OPINIONFinancing

McDonald’s perplexing traffic problem

The burger chain has lost 13% of its same-store customer count over the past seven years, even as store count has shrunk, says RB’s The Bottom Line.
McDonald's storefront
Photograph courtesy of McDonald's Corp.

the bottom line

McDonald’s fourth quarter results reflected some pretty strong numbers.

The burger giant reported 5.1% same-store sales growth in the last three months of 2019, buoyed by numerous efforts that encourage customers to pay more per transaction, including delivery, kiosks, new drive-thru technology and even promotional items such as Donut Sticks.

Yet it still lost customers. Traffic declined 1.9% for the full year, and though executives said there was some “sequential improvement” toward the end of 2019, it was too early to say whether it was a trend.

That’s been an industrywide problem, to be sure. There are too many restaurants and not enough customers. That has translated into bad overall traffic. “Sluggish industry traffic growth and unit expansion continue to fuel an aggressive battle for market share,” CFO Kevin Ozan said on McDonald’s fourth quarter earnings call Wednesday.

For McDonald’s, however, this has been a yearslong problem that has now spanned multiple chief executives and numerous strategies. The Chicago-based burger giant’s same-store traffic in its biggest global market has fallen six of the past seven years.

McDonald's U.S. guest counts

Source: SEC Filings

Add it all up, and the typical McDonald’s has seen its cumulative customer count decline by more than 13% over the past seven years, according to a Restaurant Business estimate.

And that’s coming off a smaller base of restaurants.

McDonald’s peaked at 14,350 locations in 2014. Since then, it has closed a net of more than 500 locations, finishing 2019 with 13,846 restaurants. To be sure, many of those closed locations were inside places like Walmart, and their sales weren’t as strong. But there are 3.5% fewer McDonald’s than there were five years ago.

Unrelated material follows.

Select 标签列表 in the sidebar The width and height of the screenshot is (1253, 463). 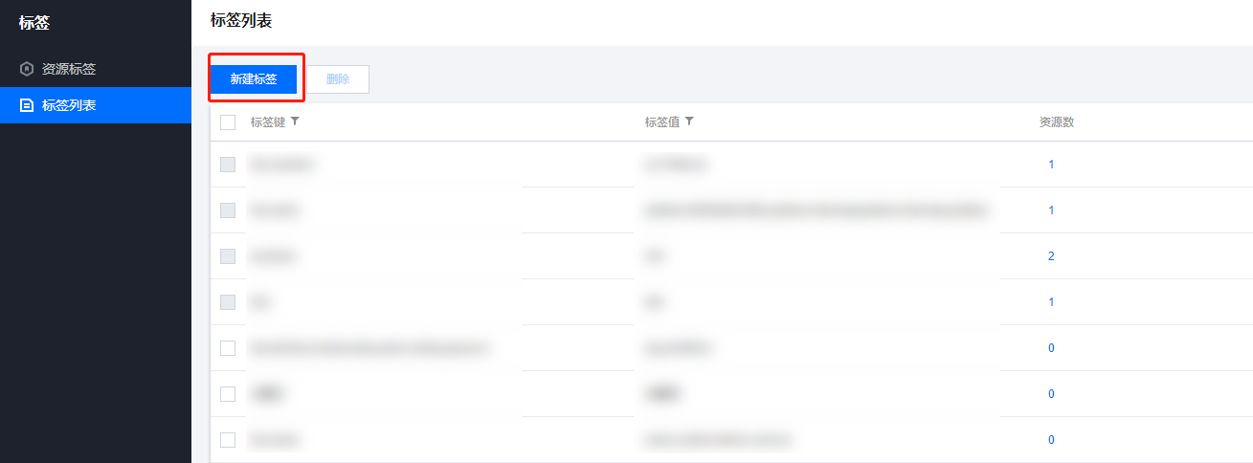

McDonald's U.S. unit count

Source: SEC Filings

The yearslong decline in traffic comes in part from the company’s shift away from the heavy discounting that marked its recession-era market strategy. McDonald’s used the Dollar Menu effectively during the recession to continue to generate sales growth, which helped it destroy competitors and build its unit volumes.

As such, much of the traffic decline has come from low-profit budget consumers. And the company has replaced them with more premium customers. In other words, fewer $3 diners and more $6 diners.

McDonald’s most recent figures demonstrate this shift. Its average check last quarter increased about 7%. The company said about 40%  of the increase, or approximately 2.8%, came through price increases. The rest, 4.2%, came from “mix,” meaning customers are ordering more items, more expensive items or both.

Those numbers are good for the company’s franchisees, who enjoyed record cash flow in 2019. Customers who pay more per order are more profitable than those who pay less, after all. And that’s as big a reason as any for the improving relations between the company and its owner-operators last year.

“It’s a really good thing when you have wealthy franchisees who are making a lot of money,” CEO Chris Kempczinski said. “It means their mentality is to be aggressive to invest in the business.”

(Note to any aspiring franchisor, and a few existing franchisors: Print out and frame that quote.)

But franchisees are also cognizant of the traffic challenge. Operators we’ve spoken with in recent months have all quietly worried about declining customer count. They understand its potential long-term impact on the company and on their business.

“Over half of our franchisees are second- and third-generation franchisees,” Kempczinski said. “They completely recognize that no family business survives or thrives by passing on fewer customers from one generation to the next.”

The challenge is to address the traffic problem without going too far in the wrong direction and hurting operator profitability. McDonald’s has deployed a variety of local and national value strategies to drive traffic, which haven’t quite worked. Operational improvements have yet to bear traffic fruit, too.  

Company executives said they are working with operators to strike the right balance between traffic and sales growth.

“We’ve just got to make sure that we have balance,” Kempczinski said. “We need to have balance between check growth, and we need to get to transaction growth, and that’s what everybody in the U.S. is working toward right now.”

It will not be easy. Executives said that the biggest problem appears to be in the morning, where McDonald’s has traditionally had a dominant position but which is increasingly competitive. And Wendy’s is joining the fray later this year with its own breakfast daypart.

“We have to win at breakfast,” Kempczinski said. “There’s obviously a lot of focus and attention we’re going to be putting on that in 2020.”